**Extract to read**
The Mitch Tobin mysteries, which I believe deserve to be ranked with the best work Westlake or any other mystery writer ever wrote under any name, stemmed from a personal insight he had about The Thin Man, the last novel Dashiell Hammett published in his lifetime, before his long creative drought set in.   Westlake felt that Nick Charles was deeply depressed by his decision, brought on by his marriage to Nora, to give up his career as a detective.

His life now lacked purpose, so he resorted to heavy drinking to dull that pain.   Nora, loving him every bit as much as he loved her, and having been attracted to him in the first place primarily because of his dangerous profession, wanted him to go back to doing what he was born to do, so that they wouldn’t have to drink themselves to death in too much of a hurry.  The Days of Crime and Roses.  The movies made it a lot cuter, as they tend to do (maybe Blake Edwards would have given it a darker tinge).  But there’s a nice terrier named Asta in the book as well (Schnauzer, not Fox Terrier, and yes there’s a difference, but we hardly need belabor it here).

**Raw data**
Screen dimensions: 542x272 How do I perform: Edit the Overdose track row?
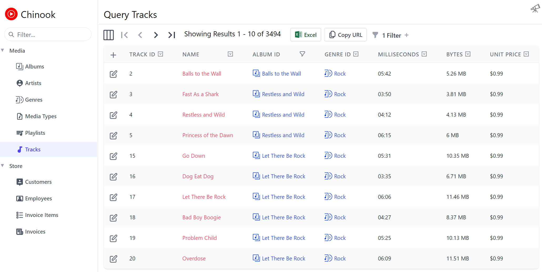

**Work required**
Please copy the passage on the Mitch Tobin mysteries word for word, from "The Mitch Tobin" up to and including "as a detective.". The material here comes from a different source.

**Written answer**
The Mitch Tobin mysteries, which I believe deserve to be ranked with the best work Westlake or any other mystery writer ever wrote under any name, stemmed from a personal insight he had about The Thin Man, the last novel Dashiell Hammett published in his lifetime, before his long creative drought set in.   Westlake felt that Nick Charles was deeply depressed by his decision, brought on by his marriage to Nora, to give up his career as a detective.